The world of entertainment has experienced misrepresentations of truth. Remember the rock star NBC news anchor Brian Williams? He appeared on all the late night talk shows and hosted “Saturday Night Live.” He was considered the number one news anchor and was recently ranked as one of the most trusted people in America. Investigations showed he wasn’t always telling the truth. At first there were two or three incidents reported. An investigation later showed there were 11 additional stories where Brian Williams did not tell the truth.
This problem also touches the world of religion. Remember Alex Malarkey who was critically injured in a car crash? He wrote a book, The Boy Who Came Back from Heaven, in which he told how an angel took him through the gates of heaven where he met Jesus. This book sold millions of copies.
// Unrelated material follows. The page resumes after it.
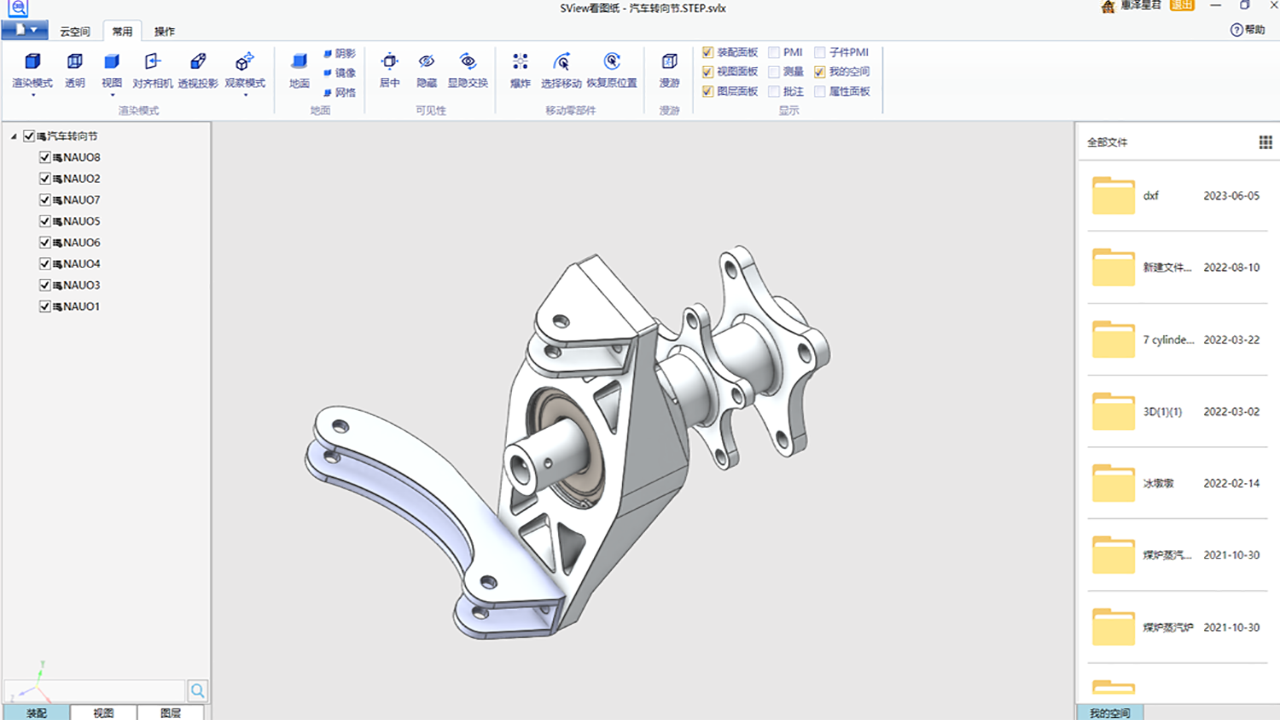
Task: Switch to the 操作 ribbon tab
Action: (165, 30)
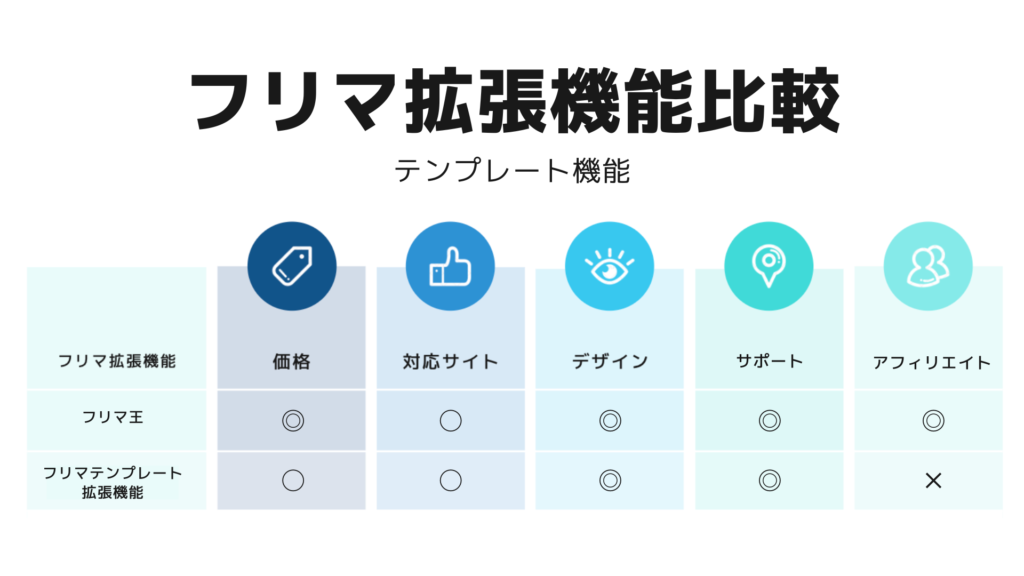
Task: Click フリマテンプレート single circle under 価格
Action: pyautogui.click(x=292, y=481)
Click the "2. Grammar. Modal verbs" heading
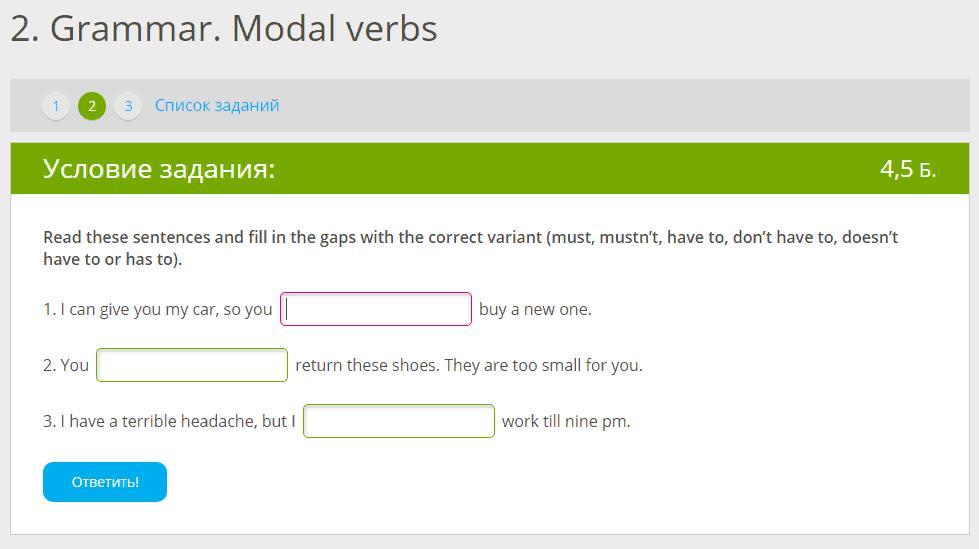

This past year Alex admitted that it never happened. He said, “I did not die. I did not go to heaven. I said I went to heaven because I thought it would get me attention.” He lived up to his name – “Malarkey!” Recently a couple of “Christian” musicians admitted they lied about their faith and used Christianity only to sell records.
This past year we saw Philippine President Benigno Aquino tell a lot of untruths in order to white wash last January’s disastrous police massacre. The president sent special police forces to Mamasapano to arrest two alleged bomb makers. This was a stronghold of Islamist militants. The entire operation was badly planned and the police were ambushed. Forty-four officers were killed – the largest loss of elite forces in Philippine’s history. Aquino didn’t tell the truth about his ordering the operation, then he didn’t tell the truth about his refusal to send a rescue mission.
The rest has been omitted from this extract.